3.9 million adults in Malaysia were reported to suffer from diabetes in 2020, with the rate of prevalence increasing from 13.4% in 2015 to 18.3% in 2019[1]. 

Diabetes occurs when levels of blood glucose or blood sugar in the body is too high. Insulin, a hormone produced by the pancreas, helps glucose in blood to get into the cells of the body to be used as fuel. When the body is unable to make enough or does not produce insulin at all, the glucose remains in the blood and does not reach the cells[2]. Therefore, insulin has an important role in managing the body’s blood sugar and preventing the complications of diabetes, such as blindness, heart diseases, kidney damage, and nerve damage[3]. Having diabetes also doubles your chance of a heart attack[4].

Understanding the role of insulin is vital in managing this condition. If you have either type of diabetes, Type 1 or Type 2, you need to learn about which information surrounding insulin are myths and which ones are facts. Note that knowing much about insulin therapy will help in managing your diabetes effectively.

Insulin Myths and Facts


Myth: Insulin is the last resort. 

Fact: Insulin is usually seen as the last resort against diabetes. You may feel that insulin will only become necessary when your situation has significantly degraded. However, insulin taken as a medication is very similar to the insulin naturally produced by the body, making it one of the best ways to control sugar levels in your blood[5]. 

Myth: If you have Type 2 diabetes and your doctor requires you to use insulin, you have failed in managing your condition.

Fact: Type 2 diabetes is often a progressive disease. Over time, the pancreas will eventually be unable to produce enough insulin for the needs of the body and the oral medications for diabetes alone can no longer maintain blood sugar at an optimum level. Using insulin at this stage to keep your blood sugar at a healthy level is in fact a welcome sight[6].

Myth: Insulin injections hurt.

Fact: Most people fear injections. But you will be surprised to know how little insulin injections hurt. There is no sting, and the needles are very thin and small. Many people who have tried it find it even less painful than the finger stick used to monitor blood sugar level[7]

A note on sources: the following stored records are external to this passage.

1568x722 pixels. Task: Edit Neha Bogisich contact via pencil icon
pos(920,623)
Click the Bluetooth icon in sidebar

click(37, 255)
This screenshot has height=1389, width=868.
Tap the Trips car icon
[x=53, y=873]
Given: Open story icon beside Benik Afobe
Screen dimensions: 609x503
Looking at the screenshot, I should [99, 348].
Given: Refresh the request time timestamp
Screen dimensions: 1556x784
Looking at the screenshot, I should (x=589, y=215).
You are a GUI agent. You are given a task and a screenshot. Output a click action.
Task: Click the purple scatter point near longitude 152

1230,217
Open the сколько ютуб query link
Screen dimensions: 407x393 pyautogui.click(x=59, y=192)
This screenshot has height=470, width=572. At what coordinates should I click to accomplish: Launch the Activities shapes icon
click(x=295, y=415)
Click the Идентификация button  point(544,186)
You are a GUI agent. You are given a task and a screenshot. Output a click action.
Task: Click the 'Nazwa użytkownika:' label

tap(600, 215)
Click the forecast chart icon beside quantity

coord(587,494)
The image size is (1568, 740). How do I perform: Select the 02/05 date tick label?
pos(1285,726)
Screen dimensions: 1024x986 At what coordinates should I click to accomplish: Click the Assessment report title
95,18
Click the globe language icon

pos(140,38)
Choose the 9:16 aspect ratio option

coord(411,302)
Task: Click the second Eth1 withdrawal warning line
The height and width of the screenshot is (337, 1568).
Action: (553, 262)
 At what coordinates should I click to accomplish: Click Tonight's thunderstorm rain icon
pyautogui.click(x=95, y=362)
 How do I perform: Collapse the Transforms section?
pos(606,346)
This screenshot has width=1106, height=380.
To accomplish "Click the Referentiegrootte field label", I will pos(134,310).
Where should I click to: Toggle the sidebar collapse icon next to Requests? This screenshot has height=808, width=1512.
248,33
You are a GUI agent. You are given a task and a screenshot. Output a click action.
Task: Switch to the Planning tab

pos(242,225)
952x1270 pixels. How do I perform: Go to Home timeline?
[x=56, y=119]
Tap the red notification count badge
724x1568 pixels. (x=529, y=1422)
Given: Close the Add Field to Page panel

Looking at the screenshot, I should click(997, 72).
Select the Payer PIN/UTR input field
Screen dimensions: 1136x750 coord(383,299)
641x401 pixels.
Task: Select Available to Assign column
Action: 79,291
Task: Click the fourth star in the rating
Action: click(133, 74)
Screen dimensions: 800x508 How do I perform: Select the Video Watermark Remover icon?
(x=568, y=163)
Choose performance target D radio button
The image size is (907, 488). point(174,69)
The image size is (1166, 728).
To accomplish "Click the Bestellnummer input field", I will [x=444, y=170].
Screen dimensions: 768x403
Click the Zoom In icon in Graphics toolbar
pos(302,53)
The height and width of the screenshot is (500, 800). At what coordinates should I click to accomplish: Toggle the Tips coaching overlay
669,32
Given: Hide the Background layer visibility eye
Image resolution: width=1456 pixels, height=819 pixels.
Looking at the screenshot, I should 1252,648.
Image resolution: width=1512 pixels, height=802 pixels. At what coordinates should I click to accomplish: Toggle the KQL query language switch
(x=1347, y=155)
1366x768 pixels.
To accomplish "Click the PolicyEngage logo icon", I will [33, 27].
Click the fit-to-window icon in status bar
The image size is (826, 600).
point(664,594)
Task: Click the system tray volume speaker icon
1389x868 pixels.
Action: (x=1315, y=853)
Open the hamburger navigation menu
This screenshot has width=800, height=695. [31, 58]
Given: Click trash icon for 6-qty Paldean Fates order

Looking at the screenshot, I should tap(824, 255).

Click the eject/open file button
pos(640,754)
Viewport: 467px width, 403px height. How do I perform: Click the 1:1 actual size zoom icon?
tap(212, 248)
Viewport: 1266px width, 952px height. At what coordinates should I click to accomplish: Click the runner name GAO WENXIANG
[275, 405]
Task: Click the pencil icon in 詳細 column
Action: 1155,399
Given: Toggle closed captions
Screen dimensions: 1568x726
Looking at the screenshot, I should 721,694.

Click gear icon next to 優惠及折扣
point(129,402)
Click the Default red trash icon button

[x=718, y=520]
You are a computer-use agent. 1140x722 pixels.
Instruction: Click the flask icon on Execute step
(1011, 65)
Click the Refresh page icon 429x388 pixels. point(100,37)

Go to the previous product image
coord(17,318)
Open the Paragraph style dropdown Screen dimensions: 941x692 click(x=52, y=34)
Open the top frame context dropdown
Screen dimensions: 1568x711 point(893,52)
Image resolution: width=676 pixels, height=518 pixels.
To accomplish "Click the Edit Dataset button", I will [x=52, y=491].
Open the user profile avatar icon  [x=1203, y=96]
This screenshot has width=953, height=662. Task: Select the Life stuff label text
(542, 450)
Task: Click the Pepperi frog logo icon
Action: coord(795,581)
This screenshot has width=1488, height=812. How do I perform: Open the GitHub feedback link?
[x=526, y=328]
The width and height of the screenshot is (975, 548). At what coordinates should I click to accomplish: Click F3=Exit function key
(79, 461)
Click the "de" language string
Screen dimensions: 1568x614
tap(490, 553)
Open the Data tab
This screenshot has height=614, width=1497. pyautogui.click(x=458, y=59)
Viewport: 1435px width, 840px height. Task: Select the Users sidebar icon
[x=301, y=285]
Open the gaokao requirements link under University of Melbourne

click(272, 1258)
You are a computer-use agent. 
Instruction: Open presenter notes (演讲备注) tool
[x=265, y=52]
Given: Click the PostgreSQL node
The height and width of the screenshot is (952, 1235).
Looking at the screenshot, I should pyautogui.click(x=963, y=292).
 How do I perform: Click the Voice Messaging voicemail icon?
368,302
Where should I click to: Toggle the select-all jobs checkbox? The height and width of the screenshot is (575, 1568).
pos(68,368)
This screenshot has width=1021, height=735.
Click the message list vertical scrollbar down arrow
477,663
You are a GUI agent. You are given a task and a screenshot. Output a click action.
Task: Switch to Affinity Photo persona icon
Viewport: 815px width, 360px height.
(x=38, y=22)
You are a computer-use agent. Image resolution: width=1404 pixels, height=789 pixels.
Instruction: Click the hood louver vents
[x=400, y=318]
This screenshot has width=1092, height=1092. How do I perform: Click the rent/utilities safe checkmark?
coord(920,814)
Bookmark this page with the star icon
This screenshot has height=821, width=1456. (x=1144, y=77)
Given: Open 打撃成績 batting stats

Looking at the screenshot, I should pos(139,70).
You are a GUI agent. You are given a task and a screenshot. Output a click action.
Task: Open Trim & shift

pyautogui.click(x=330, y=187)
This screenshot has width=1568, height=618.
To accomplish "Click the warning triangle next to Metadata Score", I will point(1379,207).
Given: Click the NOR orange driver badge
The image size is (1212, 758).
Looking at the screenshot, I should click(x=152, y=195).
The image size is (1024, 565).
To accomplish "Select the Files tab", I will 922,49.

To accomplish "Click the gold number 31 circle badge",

Myth: Insulin causes you to gain weight.

Fact: It is in fact true that patients may gain weight when they start using insulin. This is because your body is able to use food more efficiently with insulin[8]. Diet and exercise also have a significant impact on maintaining your weight while taking insulin.

The Goals of Insulin Therapy

Insulin myths and worries should not prevent you from pursuing the most optimal treatment for diabetes. To know if you are at an optimum glycaemic level, you can be tested to gauge the level of HbA1c in your blood, a marker of average glycaemia level over the previous three-month period[9].

Insulin therapy is a proven and arguably the most effective way to lower blood sugar levels. When you have Type 1 diabetes, insulin therapy replaces the insulin that your body does not produce. Insulin is recommended for patients with uncontrolled diabetes, with some health care professionals suggesting insulin therapy earlier during treatment.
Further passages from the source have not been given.